For each frame there is also one or more blobs in frame_blobs. Each frame has the 'Frame' blob, which is the raw contents of the frame as captured from the wire. In addition, when Wireshark reassembles multiple fragments of a single response (for example, an HTTP response containing an image might span many network packets), the packet in which the reconstructed stream appears also has a 'Reconstructed TCP' blob. Sometimes Wireshark will re-assemble chunked HTTP responses into another blob, 'Unchunked HTTP response'. When you see multiple tabs in the bottom of the bottom pane of the Wireshark GUI, each of those is a blob. If you don't see any tabs, that means the frame only has the 'Frame' blob.
Since storing potentially large BLOBs in MySQL doesn't work very well, the frame_blobs table contains each blob's name, and the filename where the blob data was stored. This is relative to the current directory at the time cap2sql was invoked. You can read these files using the file I/O APIs to extract the raw data or reassembled HTTP response or whatever from the capture.

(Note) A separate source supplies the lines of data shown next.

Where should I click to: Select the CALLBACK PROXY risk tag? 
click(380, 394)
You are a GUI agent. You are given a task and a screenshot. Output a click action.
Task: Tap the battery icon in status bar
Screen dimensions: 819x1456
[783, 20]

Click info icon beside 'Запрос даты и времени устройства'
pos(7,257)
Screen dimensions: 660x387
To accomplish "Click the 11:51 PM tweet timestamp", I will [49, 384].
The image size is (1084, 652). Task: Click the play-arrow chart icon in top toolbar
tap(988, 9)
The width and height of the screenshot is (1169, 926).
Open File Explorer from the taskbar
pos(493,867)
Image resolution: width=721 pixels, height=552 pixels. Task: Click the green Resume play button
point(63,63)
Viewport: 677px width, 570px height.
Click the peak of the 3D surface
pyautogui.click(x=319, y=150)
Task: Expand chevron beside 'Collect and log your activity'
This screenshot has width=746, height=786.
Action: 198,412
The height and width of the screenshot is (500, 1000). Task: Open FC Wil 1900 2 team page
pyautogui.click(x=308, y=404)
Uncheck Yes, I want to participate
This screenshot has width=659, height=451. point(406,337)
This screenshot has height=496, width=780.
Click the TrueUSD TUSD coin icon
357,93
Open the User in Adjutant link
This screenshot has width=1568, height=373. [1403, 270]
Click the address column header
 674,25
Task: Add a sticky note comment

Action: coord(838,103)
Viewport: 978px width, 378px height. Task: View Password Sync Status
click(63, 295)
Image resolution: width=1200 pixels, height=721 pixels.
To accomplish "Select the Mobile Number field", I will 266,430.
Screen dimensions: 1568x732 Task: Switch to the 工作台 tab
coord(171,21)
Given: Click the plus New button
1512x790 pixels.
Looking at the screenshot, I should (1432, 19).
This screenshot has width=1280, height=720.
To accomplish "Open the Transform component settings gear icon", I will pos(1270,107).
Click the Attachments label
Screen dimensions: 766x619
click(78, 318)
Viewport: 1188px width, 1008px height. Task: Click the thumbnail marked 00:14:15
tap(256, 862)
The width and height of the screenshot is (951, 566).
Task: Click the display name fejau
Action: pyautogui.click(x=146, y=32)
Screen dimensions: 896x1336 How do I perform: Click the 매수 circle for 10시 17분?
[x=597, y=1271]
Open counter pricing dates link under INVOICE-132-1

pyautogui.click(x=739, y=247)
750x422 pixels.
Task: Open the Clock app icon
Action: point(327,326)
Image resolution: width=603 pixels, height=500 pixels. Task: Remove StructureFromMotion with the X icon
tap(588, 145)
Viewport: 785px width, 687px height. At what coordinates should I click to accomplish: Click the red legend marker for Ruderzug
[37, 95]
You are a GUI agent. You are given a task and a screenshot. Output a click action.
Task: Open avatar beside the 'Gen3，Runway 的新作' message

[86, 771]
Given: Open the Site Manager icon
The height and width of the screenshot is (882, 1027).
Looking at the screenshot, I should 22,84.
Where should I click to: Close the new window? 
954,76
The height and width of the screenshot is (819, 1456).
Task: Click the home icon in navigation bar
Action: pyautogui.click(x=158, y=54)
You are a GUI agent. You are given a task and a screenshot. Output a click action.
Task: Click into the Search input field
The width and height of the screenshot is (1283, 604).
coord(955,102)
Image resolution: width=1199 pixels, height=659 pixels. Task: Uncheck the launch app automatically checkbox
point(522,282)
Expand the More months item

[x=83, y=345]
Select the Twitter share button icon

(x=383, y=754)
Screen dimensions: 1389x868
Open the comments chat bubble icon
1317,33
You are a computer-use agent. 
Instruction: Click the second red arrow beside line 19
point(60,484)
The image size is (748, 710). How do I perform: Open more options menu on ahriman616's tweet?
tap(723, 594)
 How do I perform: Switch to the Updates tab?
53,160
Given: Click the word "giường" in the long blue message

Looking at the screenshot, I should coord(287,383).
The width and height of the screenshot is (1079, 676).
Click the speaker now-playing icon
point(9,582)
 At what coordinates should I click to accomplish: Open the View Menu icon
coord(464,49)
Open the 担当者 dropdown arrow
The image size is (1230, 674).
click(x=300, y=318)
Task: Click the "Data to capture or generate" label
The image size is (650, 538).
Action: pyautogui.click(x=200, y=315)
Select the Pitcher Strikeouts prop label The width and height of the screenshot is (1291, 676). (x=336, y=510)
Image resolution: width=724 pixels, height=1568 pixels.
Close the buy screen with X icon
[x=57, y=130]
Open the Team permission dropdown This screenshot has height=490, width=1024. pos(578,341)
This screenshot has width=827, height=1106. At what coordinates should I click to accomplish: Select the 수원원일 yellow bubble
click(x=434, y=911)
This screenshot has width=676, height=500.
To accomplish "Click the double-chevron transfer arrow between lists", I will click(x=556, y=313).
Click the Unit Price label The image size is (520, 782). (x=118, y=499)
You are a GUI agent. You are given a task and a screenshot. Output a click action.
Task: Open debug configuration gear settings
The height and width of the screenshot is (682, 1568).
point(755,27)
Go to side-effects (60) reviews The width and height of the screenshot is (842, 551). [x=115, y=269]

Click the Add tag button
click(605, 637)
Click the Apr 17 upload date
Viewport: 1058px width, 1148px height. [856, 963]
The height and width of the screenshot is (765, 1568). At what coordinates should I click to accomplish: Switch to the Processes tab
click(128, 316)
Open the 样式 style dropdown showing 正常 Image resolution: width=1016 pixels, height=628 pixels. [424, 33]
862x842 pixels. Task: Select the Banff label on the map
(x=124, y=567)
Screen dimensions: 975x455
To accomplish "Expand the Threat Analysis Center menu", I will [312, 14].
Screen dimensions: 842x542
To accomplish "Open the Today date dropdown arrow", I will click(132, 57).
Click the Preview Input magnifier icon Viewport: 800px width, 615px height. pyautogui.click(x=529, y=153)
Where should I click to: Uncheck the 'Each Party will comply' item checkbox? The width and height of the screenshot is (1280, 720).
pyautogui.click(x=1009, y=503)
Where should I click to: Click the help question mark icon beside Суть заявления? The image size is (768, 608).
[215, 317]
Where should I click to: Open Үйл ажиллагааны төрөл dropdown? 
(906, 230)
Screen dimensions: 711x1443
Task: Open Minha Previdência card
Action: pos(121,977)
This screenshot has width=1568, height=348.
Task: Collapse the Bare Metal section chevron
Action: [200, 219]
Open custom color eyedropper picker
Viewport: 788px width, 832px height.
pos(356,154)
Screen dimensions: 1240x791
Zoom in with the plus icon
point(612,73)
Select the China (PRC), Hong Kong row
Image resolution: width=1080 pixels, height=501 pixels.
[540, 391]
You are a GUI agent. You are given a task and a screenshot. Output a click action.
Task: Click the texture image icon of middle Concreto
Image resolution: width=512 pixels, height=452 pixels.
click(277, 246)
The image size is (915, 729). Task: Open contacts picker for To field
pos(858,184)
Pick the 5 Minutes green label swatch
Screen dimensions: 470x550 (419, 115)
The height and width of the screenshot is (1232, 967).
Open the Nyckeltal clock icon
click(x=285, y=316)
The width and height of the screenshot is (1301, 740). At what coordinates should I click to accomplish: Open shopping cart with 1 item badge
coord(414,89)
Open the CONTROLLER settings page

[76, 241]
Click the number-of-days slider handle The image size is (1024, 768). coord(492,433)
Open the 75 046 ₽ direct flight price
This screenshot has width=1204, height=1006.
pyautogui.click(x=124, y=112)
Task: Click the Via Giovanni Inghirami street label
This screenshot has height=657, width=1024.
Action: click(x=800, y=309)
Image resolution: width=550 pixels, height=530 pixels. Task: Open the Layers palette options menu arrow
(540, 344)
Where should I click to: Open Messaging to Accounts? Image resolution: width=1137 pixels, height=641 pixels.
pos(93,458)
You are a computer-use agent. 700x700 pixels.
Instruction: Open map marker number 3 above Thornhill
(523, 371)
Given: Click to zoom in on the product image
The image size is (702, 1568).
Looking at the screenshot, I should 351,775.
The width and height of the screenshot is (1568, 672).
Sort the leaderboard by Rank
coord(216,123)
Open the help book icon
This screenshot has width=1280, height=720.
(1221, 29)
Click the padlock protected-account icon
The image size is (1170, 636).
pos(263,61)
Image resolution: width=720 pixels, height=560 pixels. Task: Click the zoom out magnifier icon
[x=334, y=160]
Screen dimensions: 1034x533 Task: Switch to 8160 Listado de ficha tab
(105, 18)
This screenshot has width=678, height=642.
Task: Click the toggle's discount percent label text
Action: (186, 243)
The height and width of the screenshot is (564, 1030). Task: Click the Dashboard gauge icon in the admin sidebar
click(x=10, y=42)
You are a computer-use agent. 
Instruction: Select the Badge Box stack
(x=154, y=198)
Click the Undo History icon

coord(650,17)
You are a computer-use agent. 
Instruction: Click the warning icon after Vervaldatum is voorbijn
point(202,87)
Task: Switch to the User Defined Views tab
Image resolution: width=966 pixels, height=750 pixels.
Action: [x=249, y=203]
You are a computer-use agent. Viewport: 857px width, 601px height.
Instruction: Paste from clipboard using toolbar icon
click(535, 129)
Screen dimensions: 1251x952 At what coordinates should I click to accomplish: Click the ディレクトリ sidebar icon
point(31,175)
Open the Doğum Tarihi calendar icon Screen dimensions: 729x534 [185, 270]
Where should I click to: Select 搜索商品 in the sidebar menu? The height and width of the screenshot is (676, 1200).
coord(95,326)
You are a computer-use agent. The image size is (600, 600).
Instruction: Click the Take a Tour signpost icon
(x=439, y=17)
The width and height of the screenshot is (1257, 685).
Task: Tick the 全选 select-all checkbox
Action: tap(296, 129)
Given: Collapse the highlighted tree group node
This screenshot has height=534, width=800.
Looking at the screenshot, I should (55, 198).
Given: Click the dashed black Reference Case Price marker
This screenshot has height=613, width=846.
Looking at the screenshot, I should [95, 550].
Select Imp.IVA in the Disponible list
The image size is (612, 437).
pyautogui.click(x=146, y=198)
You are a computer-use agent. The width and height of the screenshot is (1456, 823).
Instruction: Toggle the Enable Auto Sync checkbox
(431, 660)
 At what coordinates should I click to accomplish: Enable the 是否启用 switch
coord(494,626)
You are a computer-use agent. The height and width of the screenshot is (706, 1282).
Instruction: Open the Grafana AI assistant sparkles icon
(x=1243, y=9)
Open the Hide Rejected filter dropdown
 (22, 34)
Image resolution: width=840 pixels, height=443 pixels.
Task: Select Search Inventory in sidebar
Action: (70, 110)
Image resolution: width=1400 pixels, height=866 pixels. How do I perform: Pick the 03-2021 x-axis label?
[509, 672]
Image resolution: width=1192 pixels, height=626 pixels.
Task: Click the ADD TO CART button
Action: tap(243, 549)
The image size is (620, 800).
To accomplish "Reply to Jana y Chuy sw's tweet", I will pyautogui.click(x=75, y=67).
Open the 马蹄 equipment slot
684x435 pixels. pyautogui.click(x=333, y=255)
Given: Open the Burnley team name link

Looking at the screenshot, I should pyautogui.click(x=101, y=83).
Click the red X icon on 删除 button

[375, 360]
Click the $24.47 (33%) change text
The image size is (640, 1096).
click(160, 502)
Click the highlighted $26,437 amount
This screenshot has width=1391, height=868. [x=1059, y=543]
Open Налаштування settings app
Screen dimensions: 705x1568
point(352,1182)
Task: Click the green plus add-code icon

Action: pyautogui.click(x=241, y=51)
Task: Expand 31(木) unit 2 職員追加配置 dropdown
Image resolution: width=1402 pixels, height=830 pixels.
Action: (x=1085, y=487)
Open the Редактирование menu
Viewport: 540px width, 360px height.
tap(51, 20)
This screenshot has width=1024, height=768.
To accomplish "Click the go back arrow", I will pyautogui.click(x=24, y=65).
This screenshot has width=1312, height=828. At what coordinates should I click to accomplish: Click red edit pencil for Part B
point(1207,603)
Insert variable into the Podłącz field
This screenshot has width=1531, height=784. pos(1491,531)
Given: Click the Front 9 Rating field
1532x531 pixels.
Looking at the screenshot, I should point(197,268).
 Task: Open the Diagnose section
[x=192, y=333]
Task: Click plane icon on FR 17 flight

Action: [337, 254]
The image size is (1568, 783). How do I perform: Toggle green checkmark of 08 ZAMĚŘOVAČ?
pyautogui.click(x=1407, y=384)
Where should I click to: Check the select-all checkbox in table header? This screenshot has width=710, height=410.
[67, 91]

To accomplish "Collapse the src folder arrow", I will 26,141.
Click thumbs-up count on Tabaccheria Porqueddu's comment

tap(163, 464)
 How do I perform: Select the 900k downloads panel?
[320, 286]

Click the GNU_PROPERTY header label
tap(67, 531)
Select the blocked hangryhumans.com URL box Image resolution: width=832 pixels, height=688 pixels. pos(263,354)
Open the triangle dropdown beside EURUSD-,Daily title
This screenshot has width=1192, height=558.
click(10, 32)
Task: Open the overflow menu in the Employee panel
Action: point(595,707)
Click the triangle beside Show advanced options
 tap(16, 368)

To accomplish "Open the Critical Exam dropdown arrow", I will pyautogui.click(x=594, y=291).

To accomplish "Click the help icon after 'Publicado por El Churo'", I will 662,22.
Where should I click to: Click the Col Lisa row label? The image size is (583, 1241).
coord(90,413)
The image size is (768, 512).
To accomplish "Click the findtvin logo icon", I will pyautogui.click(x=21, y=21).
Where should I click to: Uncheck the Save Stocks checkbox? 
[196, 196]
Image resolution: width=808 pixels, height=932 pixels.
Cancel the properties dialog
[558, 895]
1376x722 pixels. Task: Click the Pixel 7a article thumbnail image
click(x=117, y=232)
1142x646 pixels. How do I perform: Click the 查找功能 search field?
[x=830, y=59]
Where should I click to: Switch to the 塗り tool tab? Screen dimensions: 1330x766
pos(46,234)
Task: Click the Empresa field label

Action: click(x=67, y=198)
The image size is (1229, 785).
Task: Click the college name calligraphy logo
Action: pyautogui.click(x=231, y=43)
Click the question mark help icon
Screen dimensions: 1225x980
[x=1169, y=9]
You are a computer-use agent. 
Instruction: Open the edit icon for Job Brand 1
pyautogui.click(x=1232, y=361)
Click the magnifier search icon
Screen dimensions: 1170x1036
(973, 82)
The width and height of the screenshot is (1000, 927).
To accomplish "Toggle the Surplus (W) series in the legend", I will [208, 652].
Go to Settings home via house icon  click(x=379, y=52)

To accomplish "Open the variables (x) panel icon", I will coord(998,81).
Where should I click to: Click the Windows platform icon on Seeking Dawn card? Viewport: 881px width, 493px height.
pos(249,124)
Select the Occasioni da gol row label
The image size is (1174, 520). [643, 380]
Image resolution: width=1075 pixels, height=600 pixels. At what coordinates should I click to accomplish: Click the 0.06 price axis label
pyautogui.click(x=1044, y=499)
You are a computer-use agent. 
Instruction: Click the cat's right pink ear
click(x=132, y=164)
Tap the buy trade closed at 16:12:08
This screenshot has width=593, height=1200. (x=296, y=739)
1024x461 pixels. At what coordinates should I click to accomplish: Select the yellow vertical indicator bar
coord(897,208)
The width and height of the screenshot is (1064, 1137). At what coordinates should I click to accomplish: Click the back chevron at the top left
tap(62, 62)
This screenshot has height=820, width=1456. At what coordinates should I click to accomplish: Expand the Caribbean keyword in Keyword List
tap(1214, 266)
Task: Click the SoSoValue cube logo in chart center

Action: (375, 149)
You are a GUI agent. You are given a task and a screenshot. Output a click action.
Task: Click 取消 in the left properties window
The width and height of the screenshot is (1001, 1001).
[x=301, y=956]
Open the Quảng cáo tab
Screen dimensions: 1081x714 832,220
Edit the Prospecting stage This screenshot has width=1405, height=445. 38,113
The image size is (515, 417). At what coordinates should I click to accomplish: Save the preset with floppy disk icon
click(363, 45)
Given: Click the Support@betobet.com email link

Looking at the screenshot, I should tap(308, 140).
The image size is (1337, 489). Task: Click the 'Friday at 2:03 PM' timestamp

Last but not least, each frame has zero or more (usually much more) fields, in frame_fields. This corresponds to all the named and unnamed fields the various Wireshark dissectors pull out of the packet. Each field has a name, such as 'ip.src' for the source IP address of an IP packet, a display name which is what you actually see in the Wireshark GUI, a display value which, in the case of 'ip.src', is a string containing the dotted quad IP address. Finally there's the raw value, which is the value as it appears in the raw packet. In the case of an IP address, this is the four bytes that make up the address. Not all fields have all of these, but most do.